Foreign investors currently rank power unreliability as one of the top reasons to avoid Nigeria.
What nigeria has lost
The numbers here are staggering.
The World Bank estimates that Nigeria’s power crisis costs the country $29 billion every year, roughly 10% of GDP. These losses exceed what the federal government spends on health and education combined.
There are 22 million generators running across Nigeria. Together, they produce about 42,000 MW of electricity, eight times what the national grid delivers. Nigerians spend approximately $14 billion a year buying fuel to run those generators. That is money that could have gone into savings, business growth, school fees, or food.
In 2023 alone, 767 manufacturing companies shut down and 335 more became distressed, contributing to the loss of 18,000 jobs. In the first half of 2025, manufacturers spent ₦676.6 billion on generator fuel and still could not meet their production needs, leading to another 18,935 job losses.
MTN spent the equivalent of about ₦8 billion on diesel in a single year just to keep its network online, roughly 60% of its operating costs. Banks spend 20–30% of operating expenses on diesel. A small tailor shop earning ₦4,000 a day was spending ₦3,000 of that on generator fuel.
Nigeria has built an entire shadow economy around the failure of its electricity sector. And that shadow economy is slowly eating the real one.
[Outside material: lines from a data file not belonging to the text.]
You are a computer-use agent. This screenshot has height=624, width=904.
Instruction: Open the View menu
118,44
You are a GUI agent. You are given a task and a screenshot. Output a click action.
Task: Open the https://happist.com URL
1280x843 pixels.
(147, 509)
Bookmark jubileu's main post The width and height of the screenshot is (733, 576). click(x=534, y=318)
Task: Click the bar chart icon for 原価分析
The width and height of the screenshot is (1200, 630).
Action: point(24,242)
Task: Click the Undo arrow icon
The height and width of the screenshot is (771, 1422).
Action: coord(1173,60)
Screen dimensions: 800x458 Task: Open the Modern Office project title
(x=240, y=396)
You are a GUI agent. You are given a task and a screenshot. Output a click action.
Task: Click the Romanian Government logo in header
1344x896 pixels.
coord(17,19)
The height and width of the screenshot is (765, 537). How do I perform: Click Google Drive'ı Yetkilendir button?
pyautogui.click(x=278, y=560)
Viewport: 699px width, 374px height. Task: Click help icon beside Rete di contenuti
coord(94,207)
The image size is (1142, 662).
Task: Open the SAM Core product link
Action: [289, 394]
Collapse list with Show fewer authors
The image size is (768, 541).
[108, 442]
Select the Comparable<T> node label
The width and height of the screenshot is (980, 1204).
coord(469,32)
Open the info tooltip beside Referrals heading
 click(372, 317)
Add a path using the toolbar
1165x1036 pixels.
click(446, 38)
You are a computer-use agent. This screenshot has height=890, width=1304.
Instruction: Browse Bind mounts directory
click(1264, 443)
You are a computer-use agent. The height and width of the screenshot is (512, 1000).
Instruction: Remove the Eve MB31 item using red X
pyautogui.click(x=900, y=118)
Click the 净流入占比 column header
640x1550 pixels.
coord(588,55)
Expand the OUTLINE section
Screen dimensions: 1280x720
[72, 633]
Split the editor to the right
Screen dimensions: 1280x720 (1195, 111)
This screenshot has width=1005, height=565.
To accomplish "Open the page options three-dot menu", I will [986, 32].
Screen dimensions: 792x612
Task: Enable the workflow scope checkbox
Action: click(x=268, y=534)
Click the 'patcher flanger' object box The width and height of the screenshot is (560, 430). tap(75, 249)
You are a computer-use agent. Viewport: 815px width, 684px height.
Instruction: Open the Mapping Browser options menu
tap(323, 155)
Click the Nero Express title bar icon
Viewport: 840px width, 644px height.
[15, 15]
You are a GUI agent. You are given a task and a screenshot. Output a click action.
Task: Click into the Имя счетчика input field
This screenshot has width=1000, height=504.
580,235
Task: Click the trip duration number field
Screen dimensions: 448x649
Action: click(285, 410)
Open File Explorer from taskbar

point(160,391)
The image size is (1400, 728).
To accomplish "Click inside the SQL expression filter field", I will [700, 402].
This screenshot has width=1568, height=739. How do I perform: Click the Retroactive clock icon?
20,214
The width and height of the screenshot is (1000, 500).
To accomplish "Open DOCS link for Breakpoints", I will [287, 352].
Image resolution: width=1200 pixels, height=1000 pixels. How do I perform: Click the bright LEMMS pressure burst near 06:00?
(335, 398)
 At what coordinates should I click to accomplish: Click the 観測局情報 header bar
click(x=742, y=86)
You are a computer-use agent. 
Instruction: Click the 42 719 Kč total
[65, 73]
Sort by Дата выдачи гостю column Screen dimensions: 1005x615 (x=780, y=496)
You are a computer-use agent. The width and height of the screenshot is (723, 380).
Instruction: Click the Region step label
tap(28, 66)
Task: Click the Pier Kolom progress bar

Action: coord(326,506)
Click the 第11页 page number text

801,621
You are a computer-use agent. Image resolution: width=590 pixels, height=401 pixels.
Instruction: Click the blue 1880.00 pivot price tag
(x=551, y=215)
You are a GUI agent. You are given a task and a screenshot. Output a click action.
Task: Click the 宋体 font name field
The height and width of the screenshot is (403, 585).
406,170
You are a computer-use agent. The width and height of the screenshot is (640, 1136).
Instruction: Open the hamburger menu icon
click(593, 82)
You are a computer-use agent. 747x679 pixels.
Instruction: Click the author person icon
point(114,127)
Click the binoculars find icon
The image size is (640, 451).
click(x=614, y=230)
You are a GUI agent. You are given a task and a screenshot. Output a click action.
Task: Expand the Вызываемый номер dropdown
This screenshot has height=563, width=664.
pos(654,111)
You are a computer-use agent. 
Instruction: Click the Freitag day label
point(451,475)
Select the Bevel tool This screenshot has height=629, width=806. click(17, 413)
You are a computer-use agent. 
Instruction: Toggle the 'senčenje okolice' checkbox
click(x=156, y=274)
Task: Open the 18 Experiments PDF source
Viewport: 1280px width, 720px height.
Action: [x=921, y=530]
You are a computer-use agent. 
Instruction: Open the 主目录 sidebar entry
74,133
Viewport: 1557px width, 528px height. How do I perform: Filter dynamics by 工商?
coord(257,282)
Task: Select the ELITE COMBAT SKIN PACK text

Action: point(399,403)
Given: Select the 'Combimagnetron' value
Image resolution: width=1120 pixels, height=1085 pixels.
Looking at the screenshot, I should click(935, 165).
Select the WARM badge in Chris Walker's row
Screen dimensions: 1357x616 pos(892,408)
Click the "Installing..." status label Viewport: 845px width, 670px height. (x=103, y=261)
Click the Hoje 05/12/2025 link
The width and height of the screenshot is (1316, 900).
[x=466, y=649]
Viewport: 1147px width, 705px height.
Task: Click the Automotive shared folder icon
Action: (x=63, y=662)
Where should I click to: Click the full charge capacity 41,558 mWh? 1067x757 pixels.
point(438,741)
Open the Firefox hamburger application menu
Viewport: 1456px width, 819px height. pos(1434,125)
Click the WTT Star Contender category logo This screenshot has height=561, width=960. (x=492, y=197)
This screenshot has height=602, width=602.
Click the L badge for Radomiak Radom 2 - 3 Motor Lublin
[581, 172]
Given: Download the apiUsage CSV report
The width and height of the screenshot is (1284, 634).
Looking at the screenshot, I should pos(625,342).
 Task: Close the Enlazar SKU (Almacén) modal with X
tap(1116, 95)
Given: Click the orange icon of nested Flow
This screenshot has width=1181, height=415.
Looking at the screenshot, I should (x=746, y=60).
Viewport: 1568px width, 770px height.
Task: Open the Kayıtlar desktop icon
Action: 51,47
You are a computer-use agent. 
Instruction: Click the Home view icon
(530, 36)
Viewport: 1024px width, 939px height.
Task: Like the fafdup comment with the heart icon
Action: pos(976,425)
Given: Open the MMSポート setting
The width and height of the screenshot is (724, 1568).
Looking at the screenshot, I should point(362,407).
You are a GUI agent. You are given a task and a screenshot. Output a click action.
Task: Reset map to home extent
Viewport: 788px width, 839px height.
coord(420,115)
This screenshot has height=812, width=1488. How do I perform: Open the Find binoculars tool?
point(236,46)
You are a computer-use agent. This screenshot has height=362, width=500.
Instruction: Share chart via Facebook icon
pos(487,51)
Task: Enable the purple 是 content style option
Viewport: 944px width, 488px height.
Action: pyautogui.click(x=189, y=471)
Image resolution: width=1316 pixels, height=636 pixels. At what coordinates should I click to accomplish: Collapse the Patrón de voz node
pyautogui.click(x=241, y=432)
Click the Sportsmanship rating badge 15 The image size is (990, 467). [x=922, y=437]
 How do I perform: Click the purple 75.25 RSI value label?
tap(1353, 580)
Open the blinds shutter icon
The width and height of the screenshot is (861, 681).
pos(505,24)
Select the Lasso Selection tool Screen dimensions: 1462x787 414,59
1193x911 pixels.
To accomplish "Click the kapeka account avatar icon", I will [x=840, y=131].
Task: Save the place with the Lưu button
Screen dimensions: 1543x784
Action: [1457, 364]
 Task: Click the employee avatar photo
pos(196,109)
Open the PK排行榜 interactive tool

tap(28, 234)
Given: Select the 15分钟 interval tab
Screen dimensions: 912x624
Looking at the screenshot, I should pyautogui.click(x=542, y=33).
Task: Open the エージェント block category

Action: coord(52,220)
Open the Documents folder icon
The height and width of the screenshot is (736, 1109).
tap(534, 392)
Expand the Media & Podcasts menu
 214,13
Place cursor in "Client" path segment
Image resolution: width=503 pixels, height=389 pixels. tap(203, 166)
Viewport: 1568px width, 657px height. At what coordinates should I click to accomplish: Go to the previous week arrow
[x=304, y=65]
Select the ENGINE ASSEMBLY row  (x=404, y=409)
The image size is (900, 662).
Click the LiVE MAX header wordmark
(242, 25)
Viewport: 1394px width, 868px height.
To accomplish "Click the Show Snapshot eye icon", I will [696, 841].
What stable power could unlock
Egypt was in a comparable situation not long ago. Between 2015 and 2022, it added 14,000 MW of gas-fired capacity, partnered with Siemens on a grid upgrade, aligned fuel pricing with incentives, and moved from chronic blackouts to surplus generation. Ghana fixed its power crisis between 2012 and 2016 and now exports surplus electricity to neighbouring countries.
Nigeria has everything those countries had, more gas, more sun, more population, and a larger economy. What it has not had is political will, contract discipline, and consistent execution across administrations.
Reliable electricity would mean:
- Factories that can actually run, producing goods for domestic consumption and export, which is the foundation of industrialisation.
- Small businesses that stop bleeding cash on fuel and start reinvesting in growth.
- Foreign investors who currently rank power unreliability as one of the top reasons to avoid Nigeria.
- A tech sector, already among Africa’s most dynamic, that could scale dramatically without self-generating its power.
- Cold chains that actually keep food fresh, reducing the staggering post-harvest losses that push up food prices.
- Hospitals that can run equipment without diesel.
- Students who can study after dark.
The World Bank has calculated that every 1% increase in power outages in sub-Saharan Africa reduces GDP by nearly 3%. Run that in reverse and the scale of the potential gain becomes clear.
Nigeria is not poor in energy resources. It is poor in the governance required to convert those resources into power that reaches people.
So will this ₦3.3 trillion fix it?
Not by itself. As Chinelo Ndurue, a commercial advisor and energy sector analyst, wrote in a widely-cited BusinessDay analysis: “A balance sheet reset is not a system recovery.” If the structural problems are not addressed – the broken tariff model, the underperforming DisCos, the stranded generation capacity, the fragile transmission grid – the debt will simply rebuild itself on a new cycle.
This payment plan is a necessary step. Gas suppliers need to be paid. Plants need to run. But Nigeria has received bailouts, bonds, CBN interventions, World Bank loans, and presidential reform programmes repeatedly for two decades. Each time, the money enters the sector and the problem eventually returns, because the system is designed to produce this outcome.
Nigerians have been here before. They will believe it when the lights stay on.